● **What you are asked to do**
Could you set down only the lines from the one including "This screenshot has" to the end of the records below, inclusive and exact, leaving pictures out?
┄┄┄┄┄┄
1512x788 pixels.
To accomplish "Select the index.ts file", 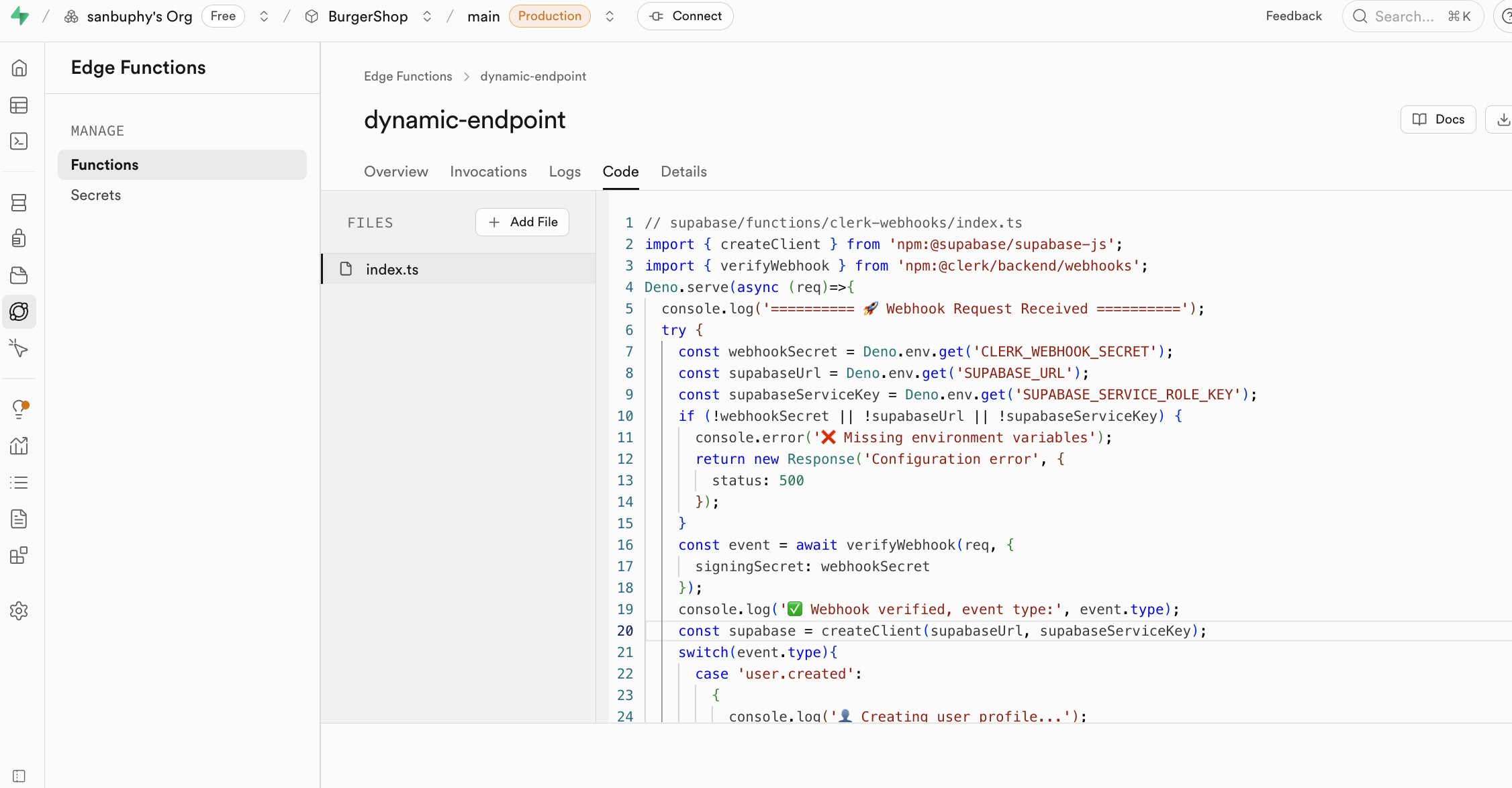I will pyautogui.click(x=391, y=269).
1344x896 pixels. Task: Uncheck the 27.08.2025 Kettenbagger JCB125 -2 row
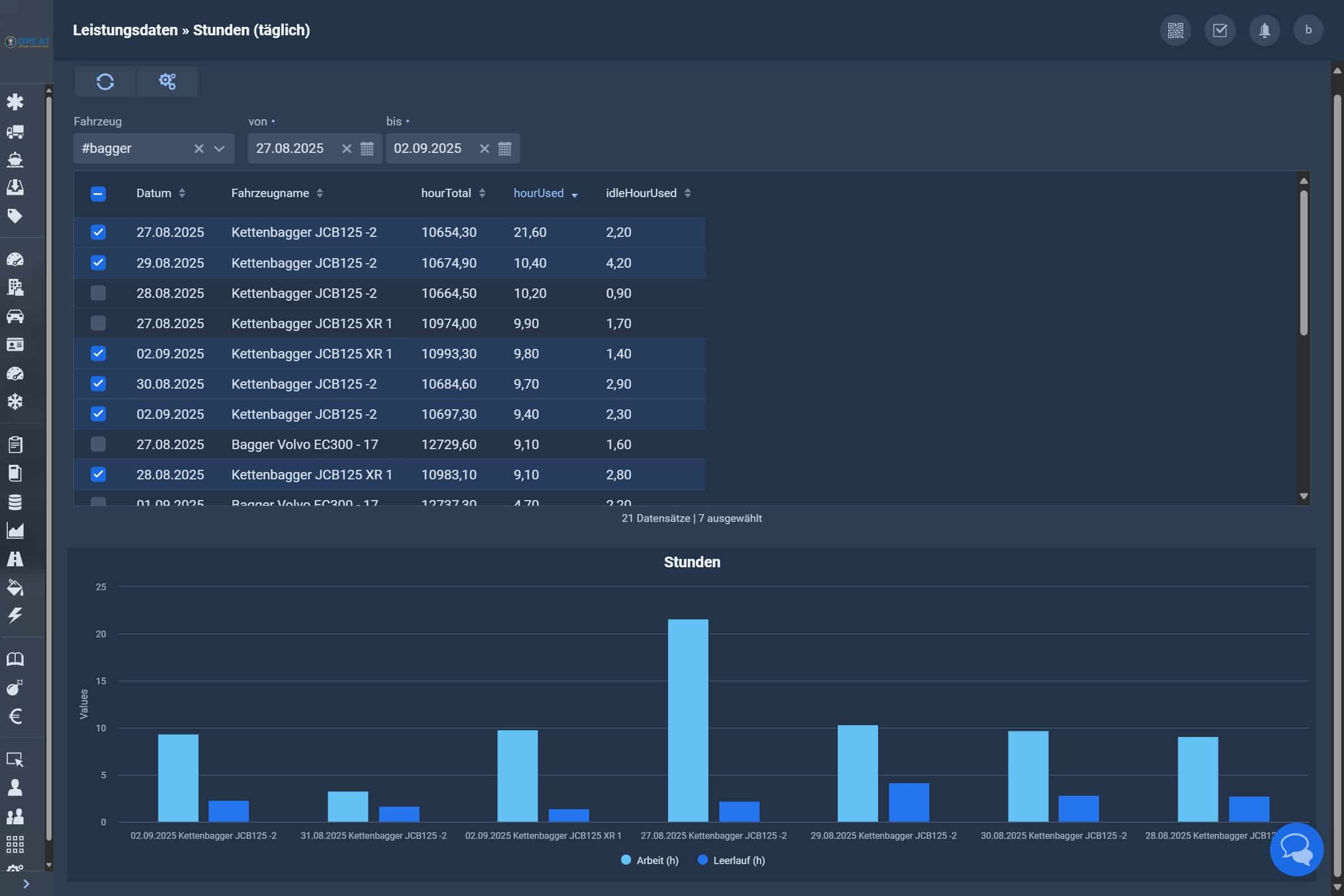click(99, 232)
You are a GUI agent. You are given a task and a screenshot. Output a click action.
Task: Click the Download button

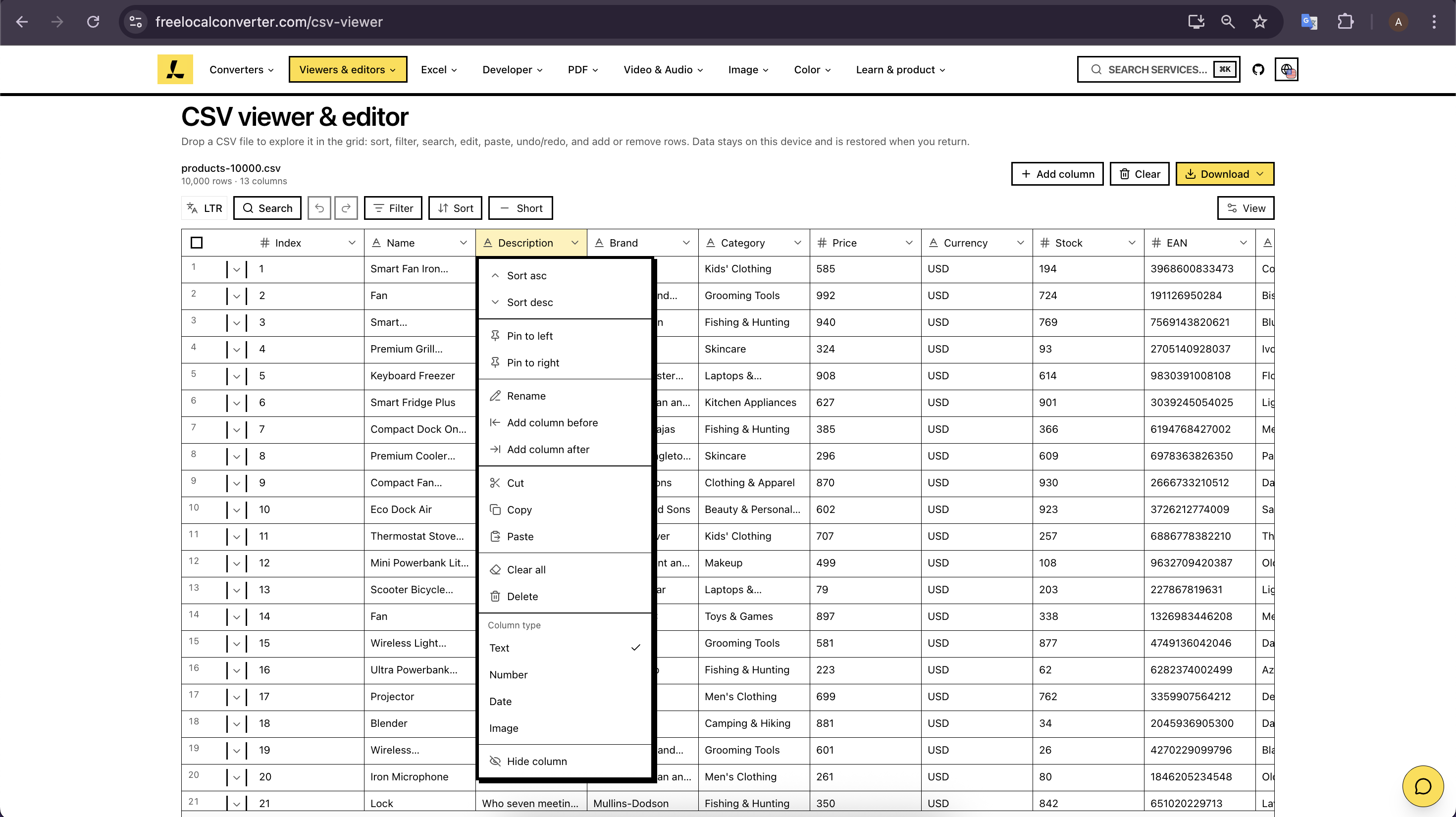(1224, 173)
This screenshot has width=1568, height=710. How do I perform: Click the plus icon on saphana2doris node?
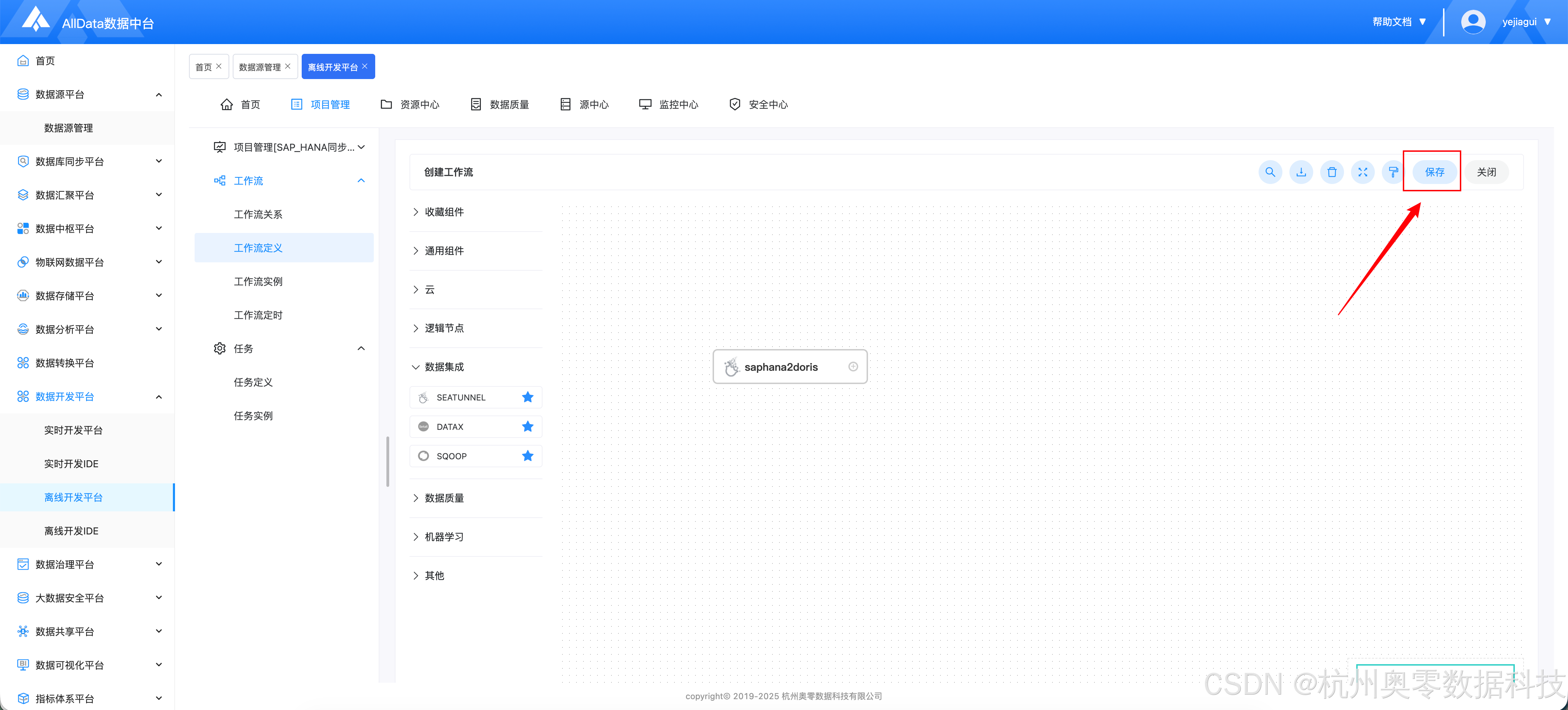pos(853,366)
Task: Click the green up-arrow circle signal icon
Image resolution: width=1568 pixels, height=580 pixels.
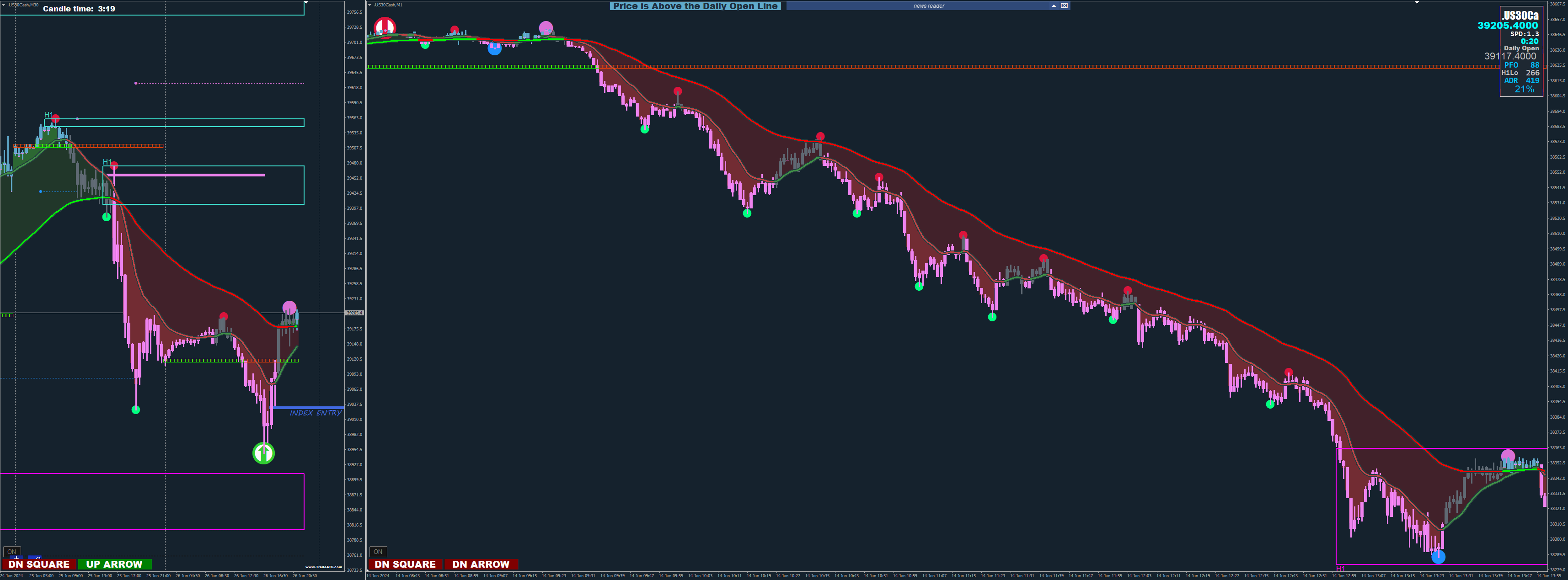Action: [263, 453]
┄┄┄┄┄┄
● **Task output**
This screenshot has width=1568, height=710. How do I perform: Click the plus icon on saphana2doris node?
pos(853,366)
Task: Click the green up-arrow circle signal icon
Image resolution: width=1568 pixels, height=580 pixels.
Action: [263, 453]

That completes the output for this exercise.